Records drawn from a dataset
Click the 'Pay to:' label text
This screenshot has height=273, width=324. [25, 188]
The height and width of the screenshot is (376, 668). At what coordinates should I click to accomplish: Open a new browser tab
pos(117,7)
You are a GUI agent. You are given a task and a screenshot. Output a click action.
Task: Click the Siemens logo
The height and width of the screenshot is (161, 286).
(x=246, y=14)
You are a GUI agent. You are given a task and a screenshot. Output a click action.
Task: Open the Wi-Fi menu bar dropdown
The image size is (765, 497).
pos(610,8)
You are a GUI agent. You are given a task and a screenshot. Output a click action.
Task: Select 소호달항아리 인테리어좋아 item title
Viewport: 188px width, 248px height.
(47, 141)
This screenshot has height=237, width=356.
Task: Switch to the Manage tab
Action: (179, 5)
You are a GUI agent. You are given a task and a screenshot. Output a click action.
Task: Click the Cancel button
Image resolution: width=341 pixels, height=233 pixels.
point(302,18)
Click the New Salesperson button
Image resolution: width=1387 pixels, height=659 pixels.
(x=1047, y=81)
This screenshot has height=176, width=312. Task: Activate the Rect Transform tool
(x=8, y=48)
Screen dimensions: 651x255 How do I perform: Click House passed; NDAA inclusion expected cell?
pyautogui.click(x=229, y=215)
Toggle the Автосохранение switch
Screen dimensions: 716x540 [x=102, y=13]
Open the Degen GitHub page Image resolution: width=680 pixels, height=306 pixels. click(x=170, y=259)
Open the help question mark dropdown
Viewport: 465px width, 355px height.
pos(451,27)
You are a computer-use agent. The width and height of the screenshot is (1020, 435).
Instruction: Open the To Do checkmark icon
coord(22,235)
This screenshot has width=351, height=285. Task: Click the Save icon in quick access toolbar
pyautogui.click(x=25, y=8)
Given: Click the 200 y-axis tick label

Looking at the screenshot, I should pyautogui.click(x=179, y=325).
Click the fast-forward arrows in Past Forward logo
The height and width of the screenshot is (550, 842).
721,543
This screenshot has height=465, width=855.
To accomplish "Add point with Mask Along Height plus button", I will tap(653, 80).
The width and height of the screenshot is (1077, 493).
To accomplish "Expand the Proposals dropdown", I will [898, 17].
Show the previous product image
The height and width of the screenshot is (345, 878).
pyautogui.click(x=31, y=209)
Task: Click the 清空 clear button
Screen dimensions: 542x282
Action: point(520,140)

__WORK TO COMPLETE__:
Write out every line from the records above, word for word.

__PROBLEM SOLUTION__:
Click the 'Pay to:' label text
This screenshot has height=273, width=324. [25, 188]
The height and width of the screenshot is (376, 668). At what coordinates should I click to accomplish: Open a new browser tab
pos(117,7)
You are a GUI agent. You are given a task and a screenshot. Output a click action.
Task: Click the Siemens logo
The height and width of the screenshot is (161, 286).
(x=246, y=14)
You are a GUI agent. You are given a task and a screenshot. Output a click action.
Task: Open the Wi-Fi menu bar dropdown
The image size is (765, 497).
pos(610,8)
You are a GUI agent. You are given a task and a screenshot. Output a click action.
Task: Select 소호달항아리 인테리어좋아 item title
Viewport: 188px width, 248px height.
(47, 141)
This screenshot has height=237, width=356.
Task: Switch to the Manage tab
Action: (179, 5)
You are a GUI agent. You are given a task and a screenshot. Output a click action.
Task: Click the Cancel button
Image resolution: width=341 pixels, height=233 pixels.
point(302,18)
Click the New Salesperson button
Image resolution: width=1387 pixels, height=659 pixels.
(x=1047, y=81)
This screenshot has height=176, width=312. Task: Activate the Rect Transform tool
(x=8, y=48)
Screen dimensions: 651x255 How do I perform: Click House passed; NDAA inclusion expected cell?
pyautogui.click(x=229, y=215)
Toggle the Автосохранение switch
Screen dimensions: 716x540 [x=102, y=13]
Open the Degen GitHub page Image resolution: width=680 pixels, height=306 pixels. click(x=170, y=259)
Open the help question mark dropdown
Viewport: 465px width, 355px height.
pos(451,27)
You are a computer-use agent. The width and height of the screenshot is (1020, 435).
Instruction: Open the To Do checkmark icon
coord(22,235)
This screenshot has width=351, height=285. Task: Click the Save icon in quick access toolbar
pyautogui.click(x=25, y=8)
Given: Click the 200 y-axis tick label

Looking at the screenshot, I should pyautogui.click(x=179, y=325).
Click the fast-forward arrows in Past Forward logo
The height and width of the screenshot is (550, 842).
721,543
This screenshot has height=465, width=855.
To accomplish "Add point with Mask Along Height plus button", I will tap(653, 80).
The width and height of the screenshot is (1077, 493).
To accomplish "Expand the Proposals dropdown", I will [898, 17].
Show the previous product image
The height and width of the screenshot is (345, 878).
pyautogui.click(x=31, y=209)
Task: Click the 清空 clear button
Screen dimensions: 542x282
Action: point(520,140)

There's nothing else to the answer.